Published 1 Sep 2022 in cs.LG, cs.AI, and cs.CV

Abstract: Deep reinforcement learning agents are notoriously sample inefficient, which considerably limits their application to real-world problems. Recently, many model-based methods have been designed to address this issue, with learning in the imagination of a world model being one of the most prominent approaches. However, while virtually unlimited interaction with a simulated environment sounds appealing, the world model has to be accurate over extended periods of time. Motivated by the success of Transformers in sequence modeling tasks, we introduce IRIS, a data-efficient agent that learns in a world model composed of a discrete autoencoder and an autoregressive Transformer. With the equivalent of only two hours of gameplay in the Atari 100k benchmark, IRIS achieves a mean human normalized score of 1.046, and outperforms humans on 10 out of 26 games, setting a new state of the art for methods without lookahead search. To foster future research on Transformers and world models for sample-efficient reinforcement learning, we release our code and models at https://github.com/eloialonso/iris.

PDF Abstract

The paper "Transformers are Sample-Efficient World Models" (Micheli et al., 2022 ) introduces IRIS (Imagination with auto-Regression over an Inner Speech), a model-based reinforcement learning agent designed to address the challenge of sample inefficiency in deep RL. The core idea is to leverage the sequence modeling capabilities of Transformers to build accurate world models that enable effective learning within imagined trajectories, thereby significantly reducing the need for interaction with the real environment.
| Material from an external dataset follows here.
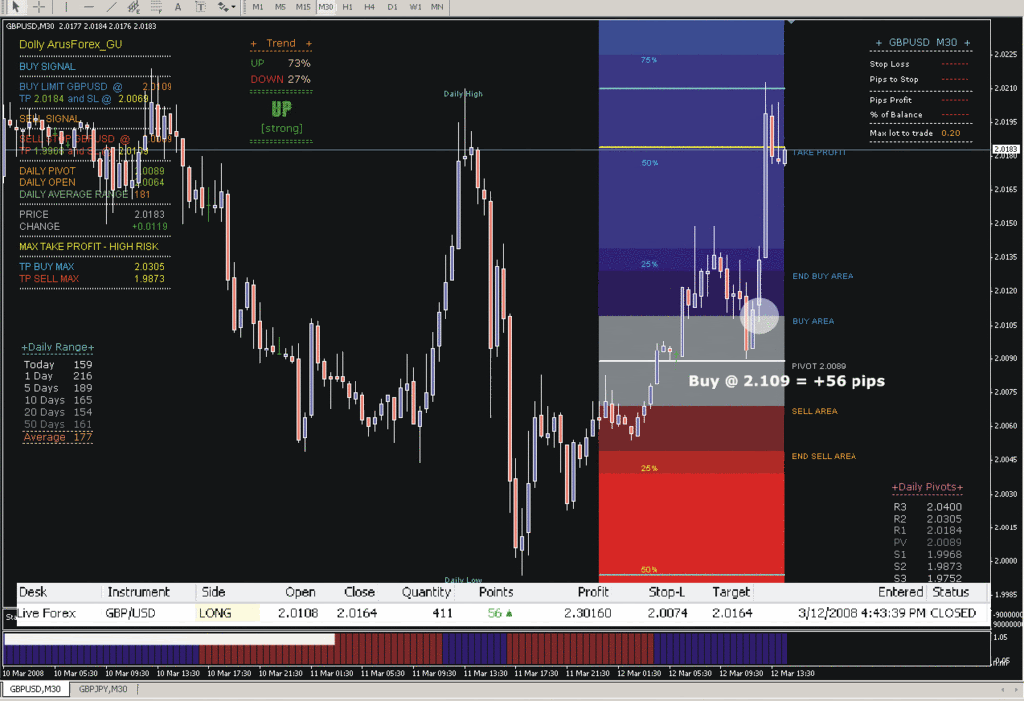Click the Profit column header
Image resolution: width=1024 pixels, height=701 pixels.
593,592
Methodology: The IRIS Agent

IRIS operates on the principle of learning a world model from limited real-world experience and then training a policy entirely within the simulated environment generated by this model. The process involves iteratively collecting experience, updating the world model, and updating the agent's behavior (policy and value function).

World Model Architecture

The world model comprises two main components: a discrete autoencoder and an autoregressive Transformer.
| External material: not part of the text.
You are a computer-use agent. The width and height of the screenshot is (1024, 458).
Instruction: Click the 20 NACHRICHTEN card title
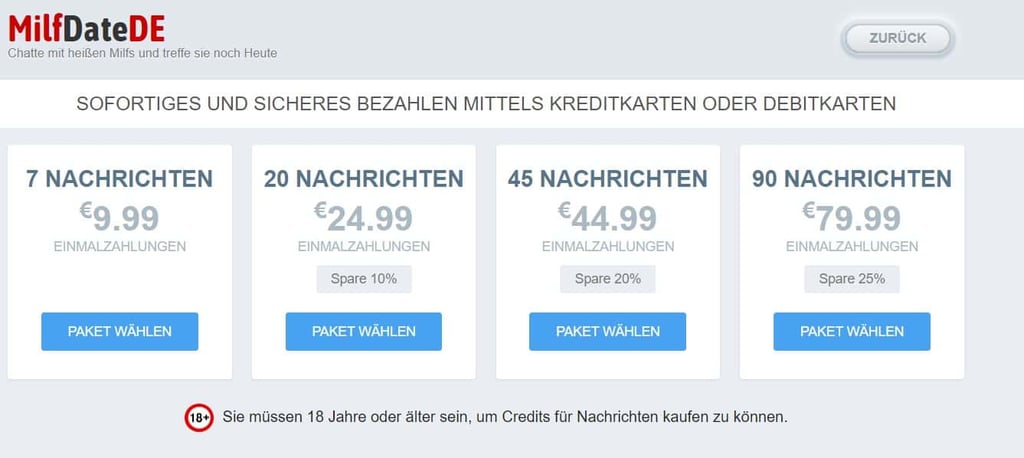(364, 178)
Discrete Autoencoder: This component is responsible for translating high-dimensional image observations ( $x_t$ $x_{t}$ ) into a lower-dimensional sequence of discrete latent variables (tokens) $z_t = (z_t^1, ..., z_t^K)$ $z_{t} = (z_{t}^{1}, ..., z_{t}^{K})$ , derived from a learned codebook $\mathcal{E} \in \mathbb{R}^{N \times d}$ $E \in R^{N \times d}$ , where $N$ $N$ is the codebook size and $d$ $d$ is the embedding dimension.
- Encoder (E): A convolutional neural network (CNN) maps an input image $x_t$ to a sequence of feature vectors.
- Vector Quantization: Each feature vector is quantized by finding the nearest neighbor in the codebook $\mathcal{E}$ , yielding the discrete token indices $z_t^k$ .
- Decoder (D): A deconvolutional neural network (or transposed CNN) reconstructs the image $\hat{x}_t = D(z_t)$ from the sequence of quantized embedding vectors corresponding to $z_t$ .
- Training: The autoencoder is trained on real environment observations using a composite loss function:
  
  $L_{AE} = L_1 + \beta ||sg[E(x)] - e||_2^2 + \gamma L_{perceptual}$
  
  where $L_1 = ||x - D(E_q(x))||_1$ is the L1 reconstruction loss, $e$ represents the selected codebook embeddings, $E_q(x)$ is the quantized output of the encoder, $sg[\cdot]$ denotes the stop-gradient operator, $\beta$ is a weighting factor for the commitment loss (aligning encoder outputs and embeddings), and $L_{perceptual}$ is a perceptual loss (e.g., LPIPS) to improve reconstruction quality.
Autoregressive Transformer (G): This component models the dynamics of the environment in the discrete latent space. It predicts the next state tokens, reward, and termination signal based on the history of state tokens and actions.
- Input: Sequences of interleaved state tokens and action tokens $(z_0, a_0, z_1, a_1, ..., z_t, a_t)$ . Actions $a_t$ are also tokenized.
- Prediction: The Transformer autoregressively predicts the probability distribution over the next state tokens $p_G(\hat{z}_{t+1} \mid z_{\le t}, a_{\le t})$ , the reward $\hat{r}_t$ , and the termination probability $\hat{d}_t$ . Specifically, state tokens are predicted sequentially: $p_G(\hat{z}_{t+1}^k \mid z_{\le t}, a_{\le t}, z_{t+1}^{<k})$ .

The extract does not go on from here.